Task brief:
Across the entries below, how many lines contain the string "screenshot"? Only the number is wanted.

Source information:
* * * * * * * * *

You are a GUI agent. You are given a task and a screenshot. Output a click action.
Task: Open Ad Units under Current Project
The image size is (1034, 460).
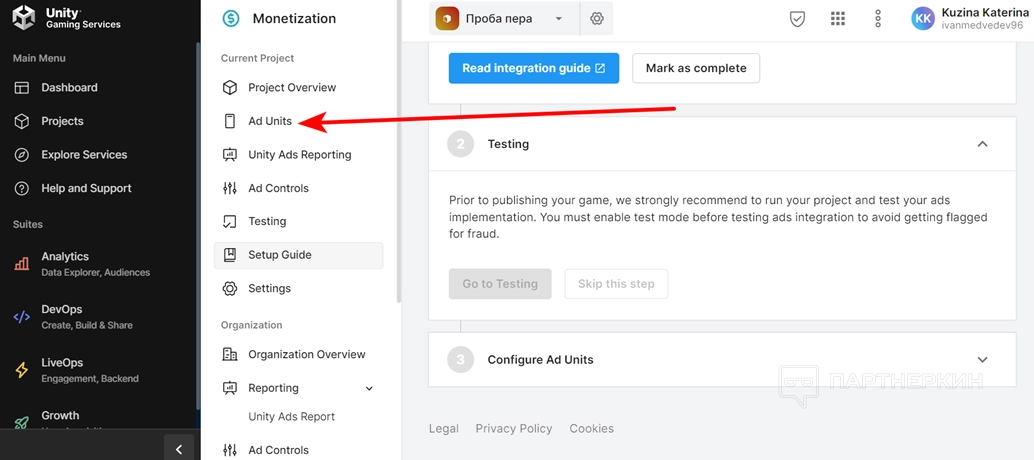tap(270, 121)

* * * * * * * * *

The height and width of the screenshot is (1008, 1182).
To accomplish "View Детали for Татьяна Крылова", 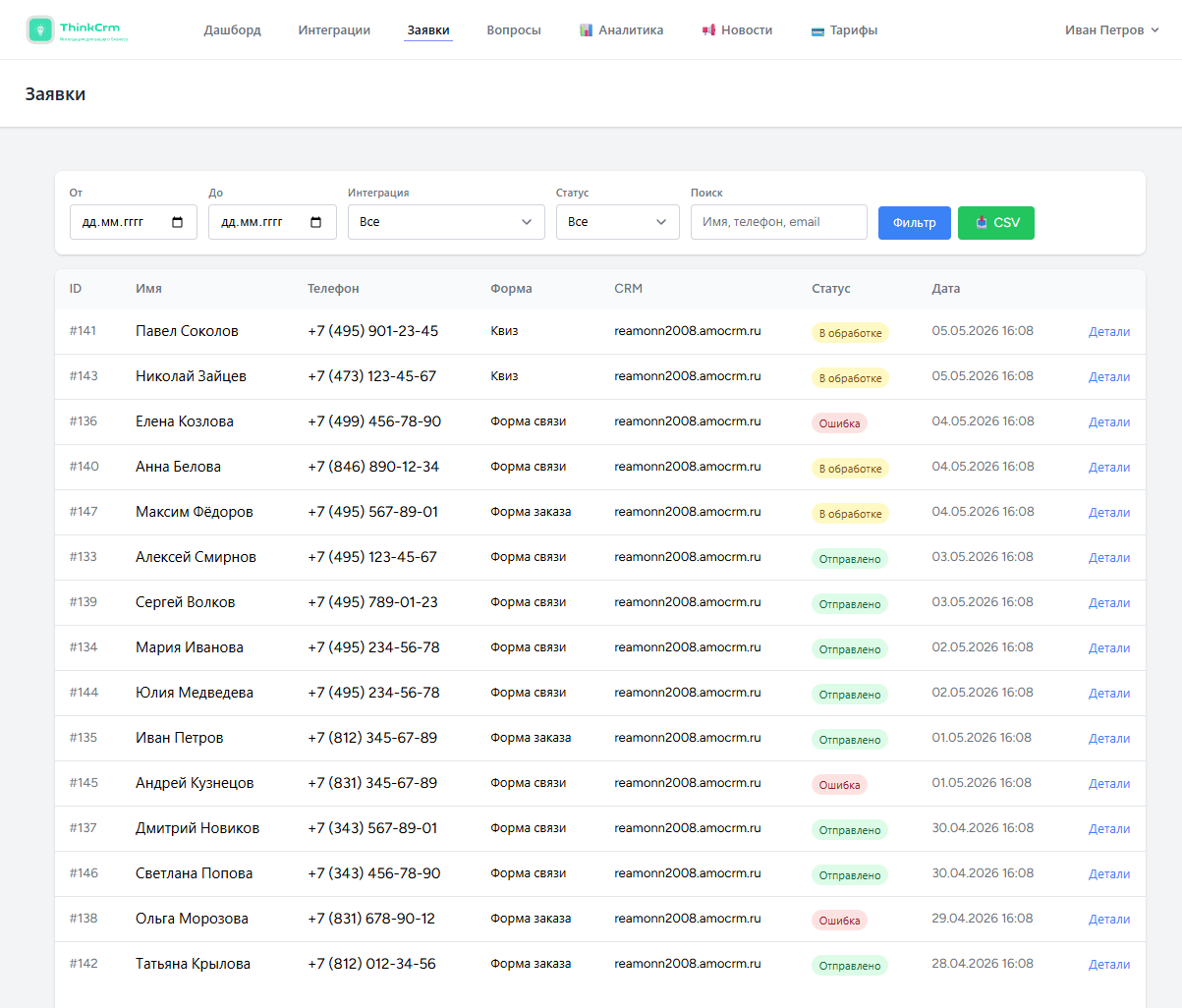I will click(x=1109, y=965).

* * * * * * * * *

Exercise solution:
2